- [EXERCISE DATA]:
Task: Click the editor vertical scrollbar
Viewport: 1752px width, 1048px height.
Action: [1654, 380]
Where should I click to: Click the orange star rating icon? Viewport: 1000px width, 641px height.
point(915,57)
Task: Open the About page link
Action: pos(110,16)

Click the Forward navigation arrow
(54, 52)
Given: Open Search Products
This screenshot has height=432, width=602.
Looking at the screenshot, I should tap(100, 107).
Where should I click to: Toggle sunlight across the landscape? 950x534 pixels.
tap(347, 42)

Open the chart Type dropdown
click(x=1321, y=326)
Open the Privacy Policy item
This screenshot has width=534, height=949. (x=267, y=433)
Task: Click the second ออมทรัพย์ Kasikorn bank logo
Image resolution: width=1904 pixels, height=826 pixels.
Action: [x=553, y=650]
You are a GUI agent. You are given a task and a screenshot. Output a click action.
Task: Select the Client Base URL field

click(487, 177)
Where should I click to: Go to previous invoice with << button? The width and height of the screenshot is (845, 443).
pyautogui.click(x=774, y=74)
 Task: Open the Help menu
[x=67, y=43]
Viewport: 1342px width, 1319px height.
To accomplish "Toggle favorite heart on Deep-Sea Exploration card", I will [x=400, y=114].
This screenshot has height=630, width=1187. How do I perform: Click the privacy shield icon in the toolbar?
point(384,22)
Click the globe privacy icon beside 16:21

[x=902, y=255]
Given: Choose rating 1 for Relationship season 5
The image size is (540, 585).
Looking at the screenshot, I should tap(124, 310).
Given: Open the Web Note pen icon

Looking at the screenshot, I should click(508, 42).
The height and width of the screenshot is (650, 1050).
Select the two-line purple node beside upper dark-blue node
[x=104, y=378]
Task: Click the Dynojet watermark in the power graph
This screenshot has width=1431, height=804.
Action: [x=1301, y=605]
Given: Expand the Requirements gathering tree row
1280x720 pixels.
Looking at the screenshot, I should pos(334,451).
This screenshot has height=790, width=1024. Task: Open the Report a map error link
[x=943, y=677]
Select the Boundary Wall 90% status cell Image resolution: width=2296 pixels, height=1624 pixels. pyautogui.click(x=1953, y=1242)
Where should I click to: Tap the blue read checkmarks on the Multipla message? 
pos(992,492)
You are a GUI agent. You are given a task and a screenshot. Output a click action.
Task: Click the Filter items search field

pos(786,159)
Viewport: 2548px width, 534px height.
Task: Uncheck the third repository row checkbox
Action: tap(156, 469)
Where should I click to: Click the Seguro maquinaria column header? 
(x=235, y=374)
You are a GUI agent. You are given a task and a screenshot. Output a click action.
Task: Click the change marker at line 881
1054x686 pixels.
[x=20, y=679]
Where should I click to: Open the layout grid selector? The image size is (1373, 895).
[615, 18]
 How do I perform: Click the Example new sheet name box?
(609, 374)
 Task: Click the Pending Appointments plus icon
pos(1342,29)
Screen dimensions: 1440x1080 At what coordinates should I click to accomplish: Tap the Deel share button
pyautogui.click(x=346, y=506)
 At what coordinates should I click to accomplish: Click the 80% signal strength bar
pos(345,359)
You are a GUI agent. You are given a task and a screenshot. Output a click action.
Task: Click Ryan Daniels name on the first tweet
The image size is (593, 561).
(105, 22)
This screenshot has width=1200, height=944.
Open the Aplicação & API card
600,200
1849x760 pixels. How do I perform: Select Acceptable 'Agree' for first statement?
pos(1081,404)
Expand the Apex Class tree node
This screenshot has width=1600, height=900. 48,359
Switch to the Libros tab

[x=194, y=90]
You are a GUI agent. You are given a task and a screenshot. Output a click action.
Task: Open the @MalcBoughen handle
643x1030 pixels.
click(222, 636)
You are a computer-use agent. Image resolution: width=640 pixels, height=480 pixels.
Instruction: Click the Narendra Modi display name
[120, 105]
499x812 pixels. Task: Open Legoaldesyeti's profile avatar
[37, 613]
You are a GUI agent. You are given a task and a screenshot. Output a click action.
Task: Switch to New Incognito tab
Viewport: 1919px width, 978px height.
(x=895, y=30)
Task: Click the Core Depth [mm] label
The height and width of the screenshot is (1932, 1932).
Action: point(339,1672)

- [WORK REQUEST]: Reproduce every entry above. Make each line identical to the original.

- [TASK RESPONSE]:
Task: Click the editor vertical scrollbar
Viewport: 1752px width, 1048px height.
Action: [1654, 380]
Where should I click to: Click the orange star rating icon? Viewport: 1000px width, 641px height.
point(915,57)
Task: Open the About page link
Action: pos(110,16)

Click the Forward navigation arrow
(54, 52)
Given: Open Search Products
This screenshot has height=432, width=602.
Looking at the screenshot, I should tap(100, 107).
Where should I click to: Toggle sunlight across the landscape? 950x534 pixels.
tap(347, 42)

Open the chart Type dropdown
click(x=1321, y=326)
Open the Privacy Policy item
This screenshot has width=534, height=949. (x=267, y=433)
Task: Click the second ออมทรัพย์ Kasikorn bank logo
Image resolution: width=1904 pixels, height=826 pixels.
Action: [x=553, y=650]
You are a GUI agent. You are given a task and a screenshot. Output a click action.
Task: Select the Client Base URL field

click(487, 177)
Where should I click to: Go to previous invoice with << button? The width and height of the screenshot is (845, 443).
pyautogui.click(x=774, y=74)
 Task: Open the Help menu
[x=67, y=43]
Viewport: 1342px width, 1319px height.
To accomplish "Toggle favorite heart on Deep-Sea Exploration card", I will [x=400, y=114].
This screenshot has height=630, width=1187. How do I perform: Click the privacy shield icon in the toolbar?
point(384,22)
Click the globe privacy icon beside 16:21

[x=902, y=255]
Given: Choose rating 1 for Relationship season 5
The image size is (540, 585).
Looking at the screenshot, I should tap(124, 310).
Given: Open the Web Note pen icon

Looking at the screenshot, I should click(508, 42).
The height and width of the screenshot is (650, 1050).
Select the two-line purple node beside upper dark-blue node
[x=104, y=378]
Task: Click the Dynojet watermark in the power graph
This screenshot has width=1431, height=804.
Action: [x=1301, y=605]
Given: Expand the Requirements gathering tree row
1280x720 pixels.
Looking at the screenshot, I should pos(334,451).
This screenshot has height=790, width=1024. Task: Open the Report a map error link
[x=943, y=677]
Select the Boundary Wall 90% status cell Image resolution: width=2296 pixels, height=1624 pixels. pyautogui.click(x=1953, y=1242)
Where should I click to: Tap the blue read checkmarks on the Multipla message? 
pos(992,492)
You are a GUI agent. You are given a task and a screenshot. Output a click action.
Task: Click the Filter items search field

pos(786,159)
Viewport: 2548px width, 534px height.
Task: Uncheck the third repository row checkbox
Action: tap(156, 469)
Where should I click to: Click the Seguro maquinaria column header? 
(x=235, y=374)
You are a GUI agent. You are given a task and a screenshot. Output a click action.
Task: Click the change marker at line 881
1054x686 pixels.
[x=20, y=679]
Where should I click to: Open the layout grid selector? The image size is (1373, 895).
[615, 18]
 How do I perform: Click the Example new sheet name box?
(609, 374)
 Task: Click the Pending Appointments plus icon
pos(1342,29)
Screen dimensions: 1440x1080 At what coordinates should I click to accomplish: Tap the Deel share button
pyautogui.click(x=346, y=506)
 At what coordinates should I click to accomplish: Click the 80% signal strength bar
pos(345,359)
You are a GUI agent. You are given a task and a screenshot. Output a click action.
Task: Click Ryan Daniels name on the first tweet
The image size is (593, 561).
(105, 22)
This screenshot has width=1200, height=944.
Open the Aplicação & API card
600,200
1849x760 pixels. How do I perform: Select Acceptable 'Agree' for first statement?
pos(1081,404)
Expand the Apex Class tree node
This screenshot has width=1600, height=900. 48,359
Switch to the Libros tab

[x=194, y=90]
You are a GUI agent. You are given a task and a screenshot. Output a click action.
Task: Open the @MalcBoughen handle
643x1030 pixels.
click(222, 636)
You are a computer-use agent. Image resolution: width=640 pixels, height=480 pixels.
Instruction: Click the Narendra Modi display name
[120, 105]
499x812 pixels. Task: Open Legoaldesyeti's profile avatar
[37, 613]
You are a GUI agent. You are given a task and a screenshot. Output a click action.
Task: Switch to New Incognito tab
Viewport: 1919px width, 978px height.
(x=895, y=30)
Task: Click the Core Depth [mm] label
The height and width of the screenshot is (1932, 1932).
Action: point(339,1672)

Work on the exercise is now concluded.